## Work to complete
A) Rewrite the stretch of the blog post from "Yours In The" through "also be invited.", replacing "summit" with "conference".
B) Based on the blog post, why were the writer and others excited about the CDC head's HIV/AIDS summit? Answer in one to three sentences.
C) List every organization named in the blog post's paragraph about the HIV/AIDS summit.

## Excerpt
◆ ◆ ◆

Yours In The Struggle

ramblings and other thoughts from Paul Kawata (pkawata@nmac.org)

Tuesday, August 10

Why The Prop 8 Decision Should Be Important To The HIV/AIDS Community


When Dr. Julie Gerberdine was the head of the Centers for Disease Control and Prevention (CDC), she had a big HIV/AIDS summit. We were all very excited, here was a doctor who took care of People with AIDS (PWA), from San Francisco no less, who was bringing us all together to discuss the future of HIV/AIDS prevention. Later we would find out that Concerned Women for America, Traditional Values Coalition and other similar organizations would also be invited.

During the first group session, Peter, the man from Concerned Women For American (oh the irony) told me “I think you are sick and demented, but you probably think I am sick and demented, so I guess we’re even.” Being the good Asian that I am, I wasn’t mad or angry, I was humiliated. I was mortified that this stranger could call me demented. Immediately, I became that little boy who could not catch a ball, that little boy who loved his Barbie.

◆ ◆ ◆

## Input data
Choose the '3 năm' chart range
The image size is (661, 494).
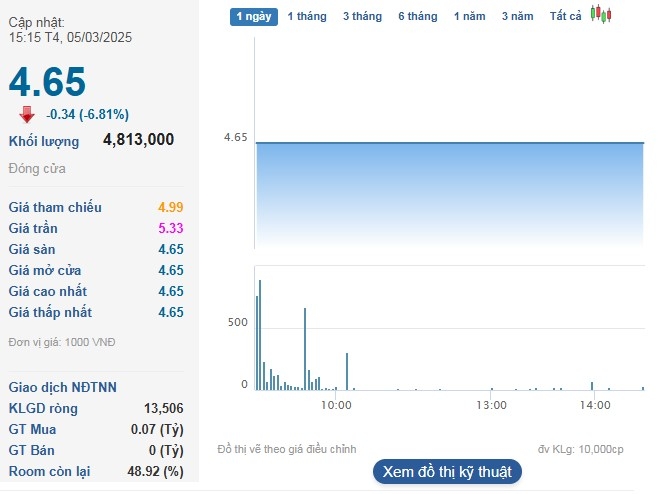point(517,16)
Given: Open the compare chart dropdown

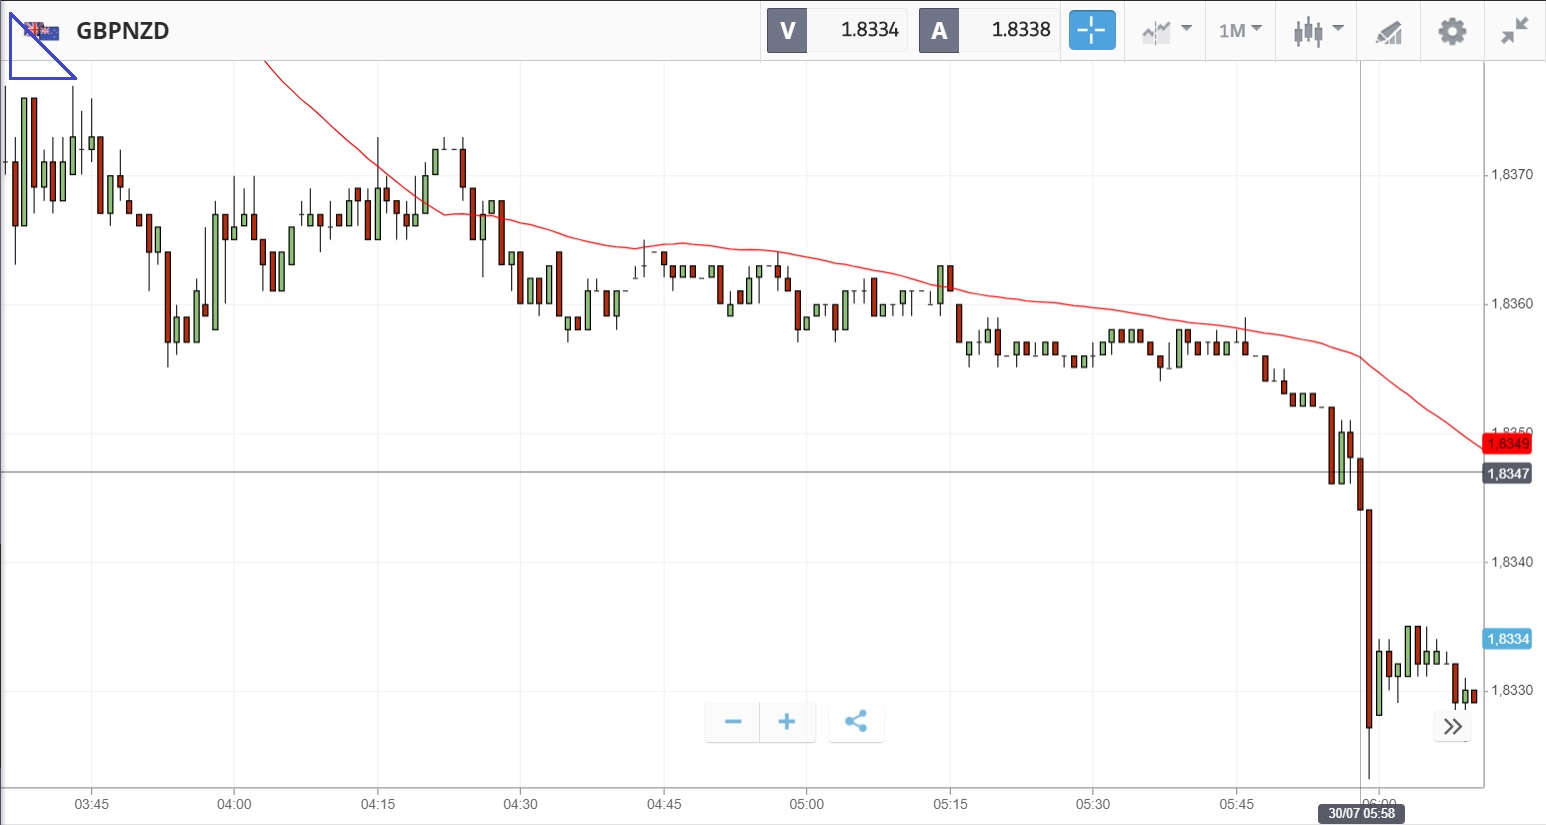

◆ ◆ ◆

## Per-task outputs
A)
Yours In The Struggle

ramblings and other thoughts from Paul Kawata (pkawata@nmac.org)

Tuesday, August 10

Why The Prop 8 Decision Should Be Important To The HIV/AIDS Community


When Dr. Julie Gerberdine was the head of the Centers for Disease Control and Prevention (CDC), she had a big HIV/AIDS conference. We were all very excited, here was a doctor who took care of People with AIDS (PWA), from San Francisco no less, who was bringing us all together to discuss the future of HIV/AIDS prevention. Later we would find out that Concerned Women for America, Traditional Values Coalition and other similar organizations would also be invited.

B) The head of the CDC was a doctor who had cared for People with AIDS, and she was from San Francisco. She was also bringing everyone together to talk about the future of HIV/AIDS prevention.

C)
Centers for Disease Control and Prevention (CDC)
Concerned Women for America
Traditional Values Coalition